§ Written task:
Return each line from the rows below that contains the word "click", copying the line in full. Match case exactly.

§ Given records:
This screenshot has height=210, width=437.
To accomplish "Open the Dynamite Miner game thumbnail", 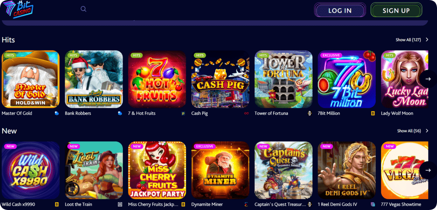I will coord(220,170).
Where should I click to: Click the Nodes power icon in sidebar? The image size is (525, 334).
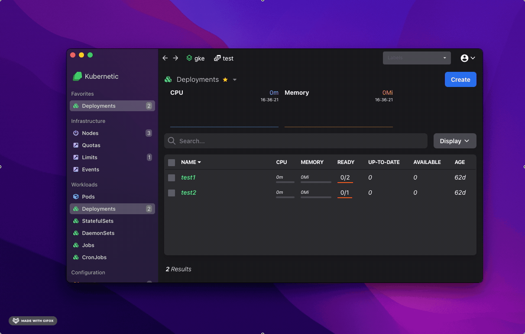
* * *
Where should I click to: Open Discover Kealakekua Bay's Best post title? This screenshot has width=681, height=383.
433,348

§ Result below:
Where should I click to: Click the Nodes power icon in sidebar? The image size is (525, 334).
Where should I click to: Open Discover Kealakekua Bay's Best post title? This screenshot has width=681, height=383.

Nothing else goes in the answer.